By Saif Hameed and Stephanie Nebehay
BAGHDAD/GENEVA (Reuters) - The final battle to recapture Falluja, Islamic State's stronghold near Baghdad, will start in ''days, not weeks'', a Shi'ite leader said Friday, as new reports of starvation-related death emerged from the besieged Sunni city.
The first phase of the offensive that started on Monday is nearly finished, with the complete encirclement of the city that lies 50 km (32 miles) west of the capital, said Hadi al-Amiri, the leader of the Iranian-backed Badr Organization.

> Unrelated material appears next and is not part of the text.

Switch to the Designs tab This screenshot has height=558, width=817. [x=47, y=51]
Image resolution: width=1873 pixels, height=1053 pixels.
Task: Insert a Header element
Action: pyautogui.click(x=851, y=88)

Amiri, in military fatigues, spoke to state-TV from the operations area with Prime Minister Haider al-Abadi standing by his side, wearing the black uniform of Iraq's counter-terrorism force.
At the end of last year, Abadi said 2016 would be the year of the final victory over Islamic State, which declared a caliphate over adjacent Iraqi and Syrian territories two years ago.
Falluja is a bastion of the insurgency that fought the U.S. occupation of Iraq and the Shi'ite-led authorities that replaced Sunni leader Saddam Hussein.
It was the first city captured by Islamic State in Iraq, in January 2014, and the second-largest that remains held by the militants, after Mosul, their de-facto capital.
Amiri said this week the Shi'ite paramilitary coalition known as Popular Mobilization will only take part in the encirclement operations, and would let the army storm Falluja.
Popular Mobilization would only go in the city if the army's attack fails, he said.
The army has defused more than 250 explosive devices planted by the militants in roads and villages to delay the troops advance toward Falluja, state TV said, citing military officers.
The United Nations on Friday said about 50,000 civilians are prevented by the hardline Sunni militants from escaping Falluja.
Falluja's population was six times bigger before the war. Amiri called on the civilians to leave from a southwestern exit called the al-Salam (Peace) Junction.
People who managed to flee the city reported starvation-related death, the U.N. refugee agency UNHCR said. The Norwegian Refugee Council on Thursday reported similar accounts from displaced people interviewed at a camp near Falluja.
Only about 800 people only have managed to flee so far, mostly from the outlying areas of Falluja, UNHCR spokeswoman Melissa Fleming, told a news briefing in Geneva on Friday.
"Food has been in very short supply we are hearing accounts that people are relying on expired rice and dried dates and that’s about it for their diet.
"They have to rely on unsafe water sources, including drainage water from the irrigation canals," she added.
Health facilities and medications were not available.
The death toll since the start of the military operation on Monday reached about 50, including 30 civilians and 20 militants, a source in the city's main hospital said Friday.
Between 500 and 700 IS militants are in Falluja, according to a U.S. military estimate.